The answer should contain all of the records below, each one copied word for word.

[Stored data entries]

=== Section Start ===

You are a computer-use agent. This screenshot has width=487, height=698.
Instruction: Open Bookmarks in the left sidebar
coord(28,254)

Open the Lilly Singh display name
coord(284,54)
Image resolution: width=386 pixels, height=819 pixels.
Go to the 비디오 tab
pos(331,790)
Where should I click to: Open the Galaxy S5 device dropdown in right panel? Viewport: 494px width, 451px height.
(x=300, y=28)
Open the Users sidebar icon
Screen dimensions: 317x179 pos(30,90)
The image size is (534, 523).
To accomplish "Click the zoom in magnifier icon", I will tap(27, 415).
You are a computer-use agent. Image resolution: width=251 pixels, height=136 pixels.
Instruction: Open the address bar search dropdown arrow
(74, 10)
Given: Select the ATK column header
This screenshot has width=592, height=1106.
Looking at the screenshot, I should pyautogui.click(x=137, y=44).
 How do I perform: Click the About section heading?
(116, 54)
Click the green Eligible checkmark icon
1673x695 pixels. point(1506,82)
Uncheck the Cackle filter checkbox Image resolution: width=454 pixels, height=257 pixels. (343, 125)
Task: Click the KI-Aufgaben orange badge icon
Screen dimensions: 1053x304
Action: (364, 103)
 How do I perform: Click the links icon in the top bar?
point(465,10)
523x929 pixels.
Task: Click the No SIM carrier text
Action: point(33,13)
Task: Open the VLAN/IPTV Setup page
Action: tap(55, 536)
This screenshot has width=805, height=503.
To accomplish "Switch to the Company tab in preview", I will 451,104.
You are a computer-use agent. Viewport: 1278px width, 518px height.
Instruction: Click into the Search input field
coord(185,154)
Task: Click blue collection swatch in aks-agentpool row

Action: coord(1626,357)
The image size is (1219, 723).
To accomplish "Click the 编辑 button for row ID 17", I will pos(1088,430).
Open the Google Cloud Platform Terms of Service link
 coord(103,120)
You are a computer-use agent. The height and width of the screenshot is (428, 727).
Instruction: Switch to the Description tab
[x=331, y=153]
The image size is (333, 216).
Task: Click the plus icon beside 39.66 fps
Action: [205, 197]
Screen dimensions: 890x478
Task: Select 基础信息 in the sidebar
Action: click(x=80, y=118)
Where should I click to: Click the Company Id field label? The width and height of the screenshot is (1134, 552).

=== Section End ===

» Output:
You are a computer-use agent. This screenshot has width=487, height=698.
Instruction: Open Bookmarks in the left sidebar
coord(28,254)

Open the Lilly Singh display name
coord(284,54)
Image resolution: width=386 pixels, height=819 pixels.
Go to the 비디오 tab
pos(331,790)
Where should I click to: Open the Galaxy S5 device dropdown in right panel? Viewport: 494px width, 451px height.
(x=300, y=28)
Open the Users sidebar icon
Screen dimensions: 317x179 pos(30,90)
The image size is (534, 523).
To accomplish "Click the zoom in magnifier icon", I will tap(27, 415).
You are a computer-use agent. Image resolution: width=251 pixels, height=136 pixels.
Instruction: Open the address bar search dropdown arrow
(74, 10)
Given: Select the ATK column header
This screenshot has width=592, height=1106.
Looking at the screenshot, I should pyautogui.click(x=137, y=44).
 How do I perform: Click the About section heading?
(116, 54)
Click the green Eligible checkmark icon
1673x695 pixels. point(1506,82)
Uncheck the Cackle filter checkbox Image resolution: width=454 pixels, height=257 pixels. (343, 125)
Task: Click the KI-Aufgaben orange badge icon
Screen dimensions: 1053x304
Action: (364, 103)
 How do I perform: Click the links icon in the top bar?
point(465,10)
523x929 pixels.
Task: Click the No SIM carrier text
Action: point(33,13)
Task: Open the VLAN/IPTV Setup page
Action: tap(55, 536)
This screenshot has width=805, height=503.
To accomplish "Switch to the Company tab in preview", I will 451,104.
You are a computer-use agent. Viewport: 1278px width, 518px height.
Instruction: Click into the Search input field
coord(185,154)
Task: Click blue collection swatch in aks-agentpool row

Action: coord(1626,357)
The image size is (1219, 723).
To accomplish "Click the 编辑 button for row ID 17", I will pos(1088,430).
Open the Google Cloud Platform Terms of Service link
 coord(103,120)
You are a computer-use agent. The height and width of the screenshot is (428, 727).
Instruction: Switch to the Description tab
[x=331, y=153]
The image size is (333, 216).
Task: Click the plus icon beside 39.66 fps
Action: [205, 197]
Screen dimensions: 890x478
Task: Select 基础信息 in the sidebar
Action: click(x=80, y=118)
Where should I click to: Click the Company Id field label? The width and height of the screenshot is (1134, 552).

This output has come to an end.